# OH MY GOSH! A stain remover that works!



## ahahahni1 (Sep 4, 2006)

Recommendation here. I religiously do not buy brand name cleaning aids and usually use homemade when possible but my pile of hopelessly stained clothes I need to throw out, make quilts from or maybe dye has gotten huge. So on a whim I bought the new Spray and Wash with Resolve. It is amazing! I am going to write or call the company and ask if I can get coupons. This was my test cases. I had a pair of light tan capris that my pad leaked with. I know TMI but it happens to us all. When it happened I immediately came home and soaked in peroxide. It didn't come out in wash so it set on my dryer in my pile until now. I sprayed on stain on both sides of fabric and not even a shadow of stain remains! Was a week old stain! Second test was my son is on Pediasure. For some reason the chocolate he doesn't digest right and the coloring in it goes straight through him. It makes horrible stains in his cloth diapers and bad stains on his crib sheets. All but one sheet is stained in this way. Of course its horrible because its a brown stain! After the capris worked I grabbed one of those horrible stained sheets and sprayed it and then washed. It came out! I can't even tell you how old that stain was and its been washed over and over again and never came out. Now no shadow of it either! Also great results with hubbys khaki shorts with coffee stained on them that had sat in the hamper for how many days. I'm going nuts and grabbing all sorts of things I thought were hopelessly stained and trying them out. My daughter got lipstick on her shorts today. So silly but I excitedly grabbed them from her hands and stuck them in the wash after spraying them. She thinks the chemicals are getting to my head. It is wonderful! It's kinda pricey at 3.96 a bottle BUT I say it saves money because you are not having to throw out clothing that can be saved! If anyone else trys it let me know what you find out. I woudl love to know if there is anything it doesn't get out.


----------



## ahahahni1 (Sep 4, 2006)

Site has coupons!!!! www.spraynwash.com BTW I found out you can reprint coupons again by clicking go back to coupons then select again. DO not exit. Although it won't let you do it a third time.


----------



## Karen (Apr 17, 2002)

Just an FYI, that site requires you to download a program to print the coupons --- it's spyware. :flame:


----------



## ahahahni1 (Sep 4, 2006)

Karen said:


> Just an FYI, that site requires you to download a program to print the coupons --- it's spyware. :flame:


Ah crud. They are really good coupons thought... If I delete it now will the spyware be gone


----------



## blue gecko (Jun 14, 2006)

□ □ □ □

OBJECTIVES>
1 – Do these statements agree with the stain remover thread? Answer yes or no for each, quoting the words of the thread that decide it.
(a) The product cost 3.96 a bottle.
(b) The stain on the capris was a month old.
(c) The coupon site allows coupons to be reprinted a third time.
2 – Answer from the stain remover thread, one line each:
(a) What product did the first poster buy on a whim?
(b) What did the poster's daughter get on her shorts?
(c) According to Karen, what does the coupon site require you to download?
3 – Can you rewrite the part of the stain remover thread from "Site has coupons!!!!" down to "(Apr 17, 2002)", swapping "coupons" for "vouchers"?
The data that comes next is separate material and has no connection to the stain remover thread.

INFORMATION PROVIDED>

□ □ □ □

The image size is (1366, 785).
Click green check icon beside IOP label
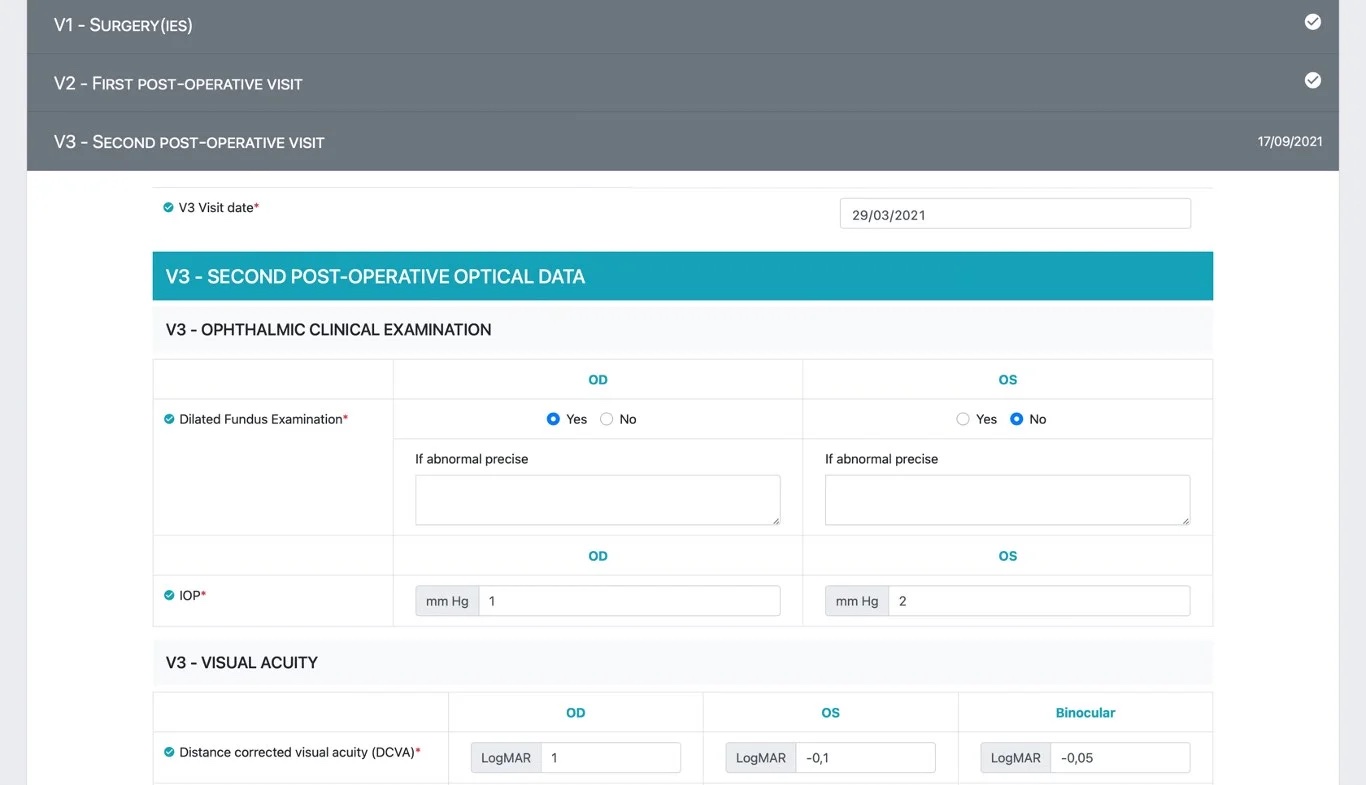169,595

□ □ □ □

ANSWERS GIVEN>
1 –
(a) Yes: "It's kinda pricey at 3.96 a bottle"
(b) No: "Was a week old stain!"
(c) No: "Although it won't let you do it a third time."

2 –
(a) The new Spray and Wash with Resolve.
(b) Lipstick.
(c) A program to print the coupons, which Karen says is spyware.

3 –
Site has vouchers!!!! www.spraynwash.com BTW I found out you can reprint vouchers again by clicking go back to vouchers then select again. DO not exit. Although it won't let you do it a third time.


----------



## Karen (Apr 17, 2002)